ENTRIES SUPPLIED →
------

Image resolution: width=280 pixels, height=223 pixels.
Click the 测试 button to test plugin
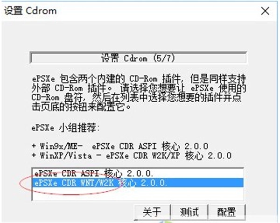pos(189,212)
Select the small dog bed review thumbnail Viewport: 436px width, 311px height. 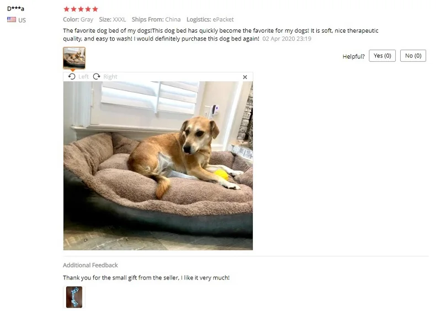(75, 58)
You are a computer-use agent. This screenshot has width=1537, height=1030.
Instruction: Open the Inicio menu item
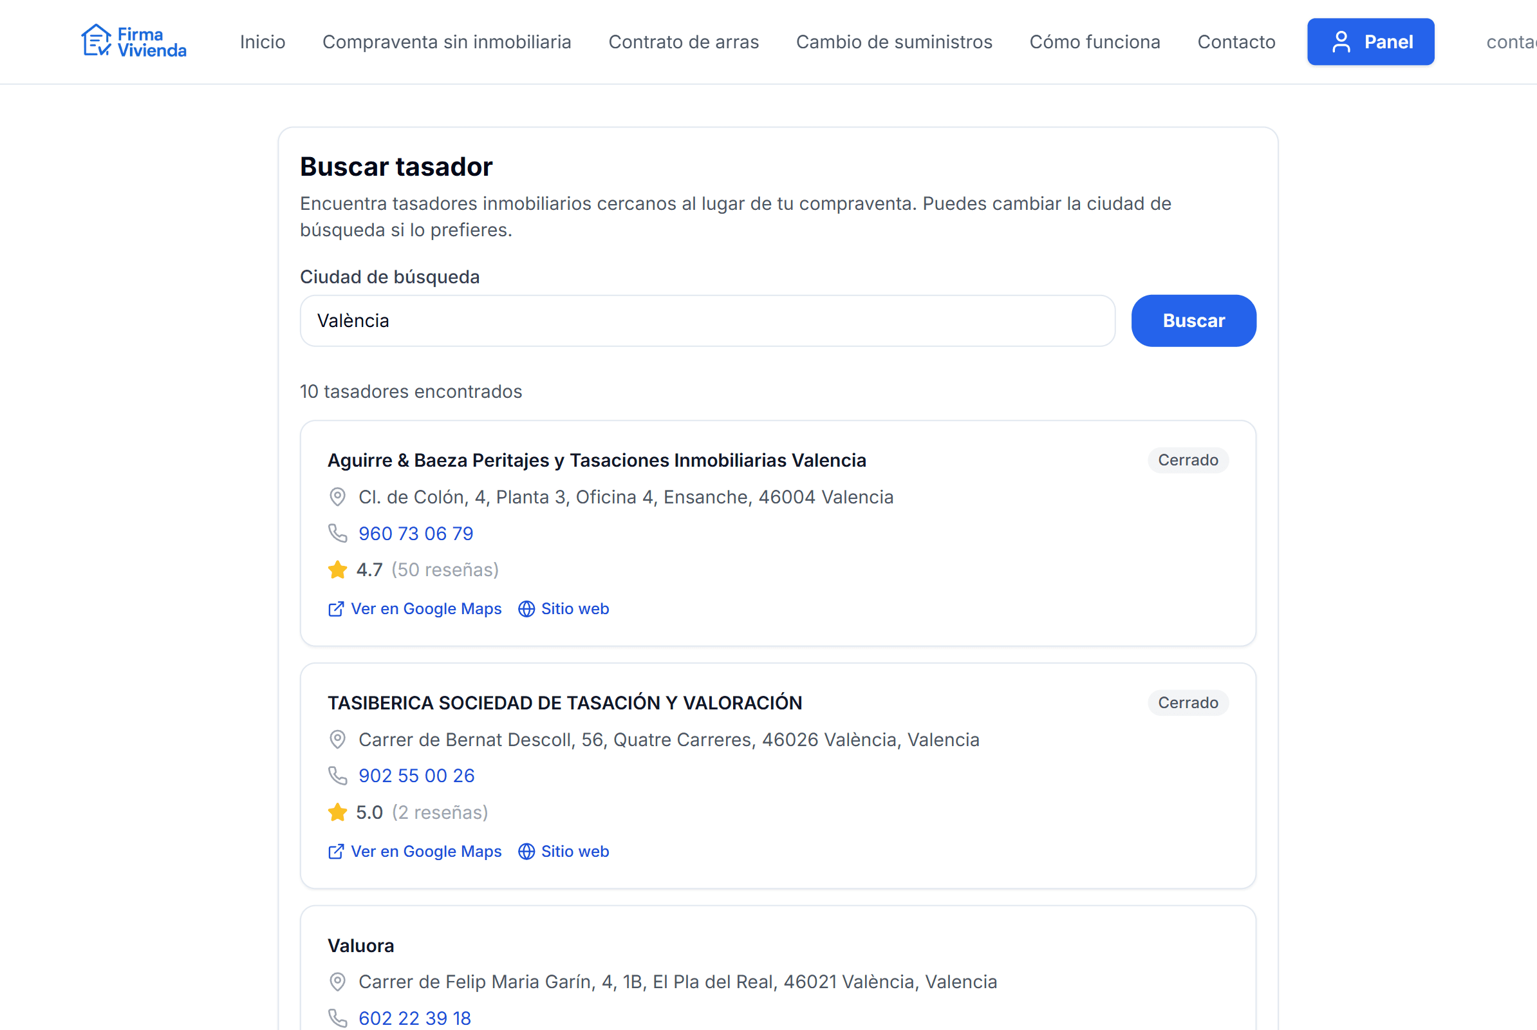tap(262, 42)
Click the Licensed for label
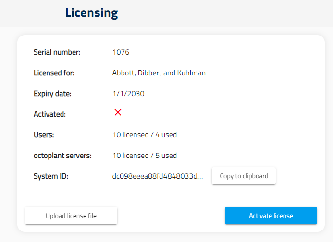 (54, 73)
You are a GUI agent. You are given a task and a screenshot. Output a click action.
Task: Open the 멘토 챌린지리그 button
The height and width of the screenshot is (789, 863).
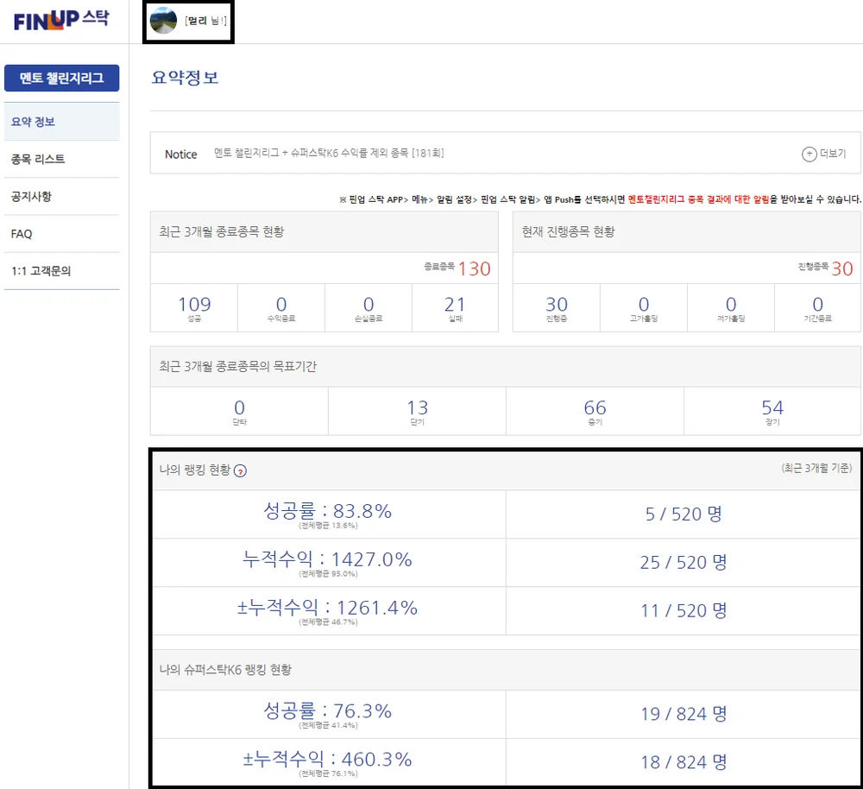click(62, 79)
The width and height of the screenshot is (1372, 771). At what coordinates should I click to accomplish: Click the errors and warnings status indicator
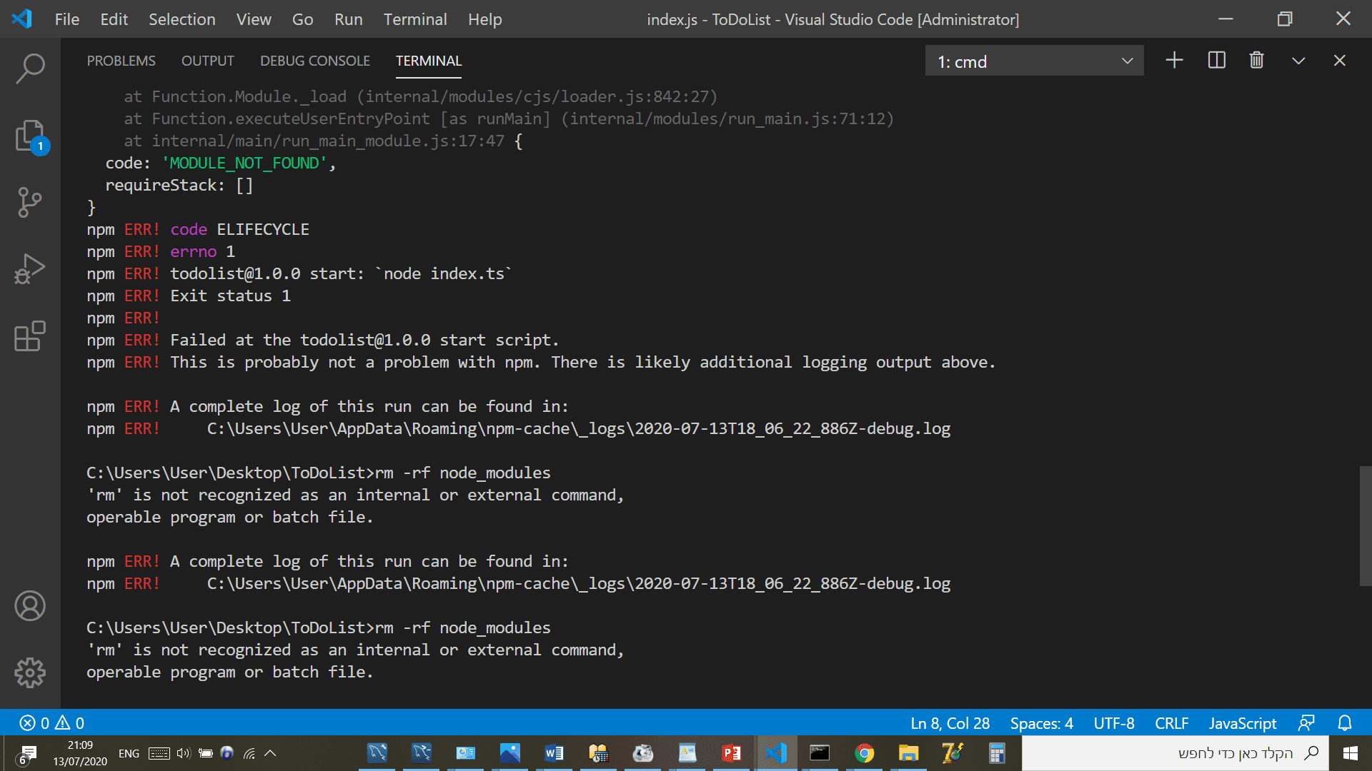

------

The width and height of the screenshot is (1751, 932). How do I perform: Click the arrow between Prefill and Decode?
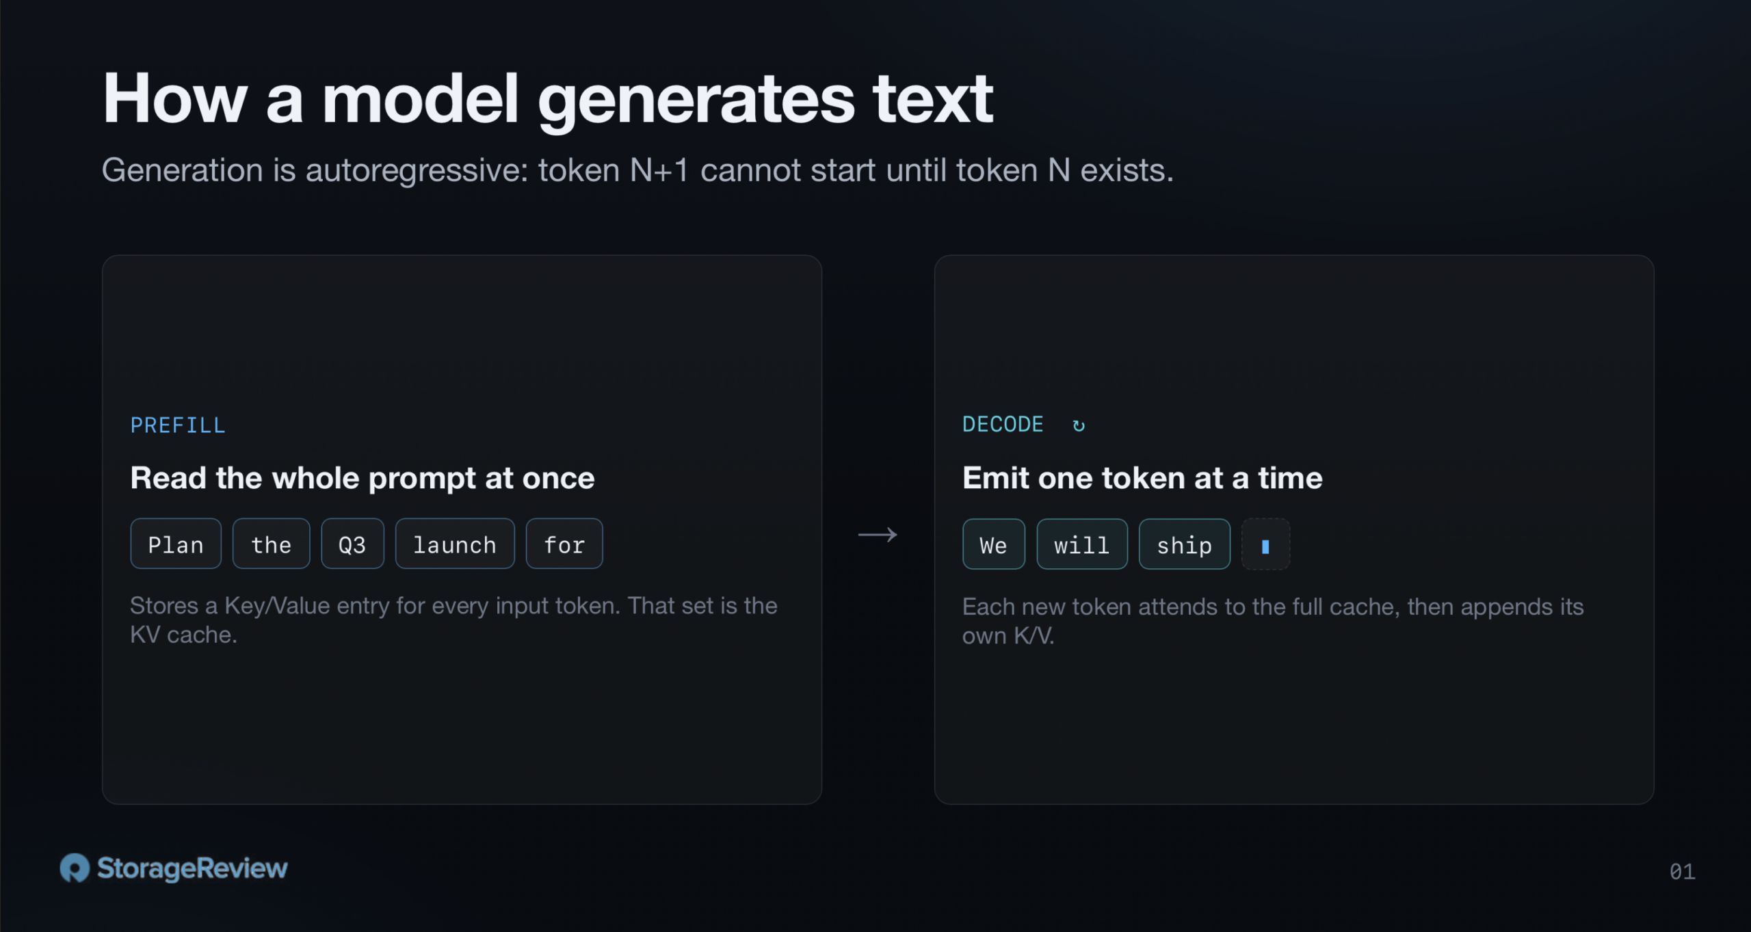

------

REQUIREMENTS → Write out the data from the line containing "You are a GUI" through the line containing "The width and height of the screenshot is (1372, 771).", including both of those lines, without the pictures.

EXERCISE RESPONSE →
You are a GUI agent. You are given a task and a screenshot. Output a click action.
Task: Open the 멘토 챌린지리그 button
The height and width of the screenshot is (789, 863).
click(62, 79)
The width and height of the screenshot is (1372, 771). At what coordinates should I click to accomplish: Click the errors and warnings status indicator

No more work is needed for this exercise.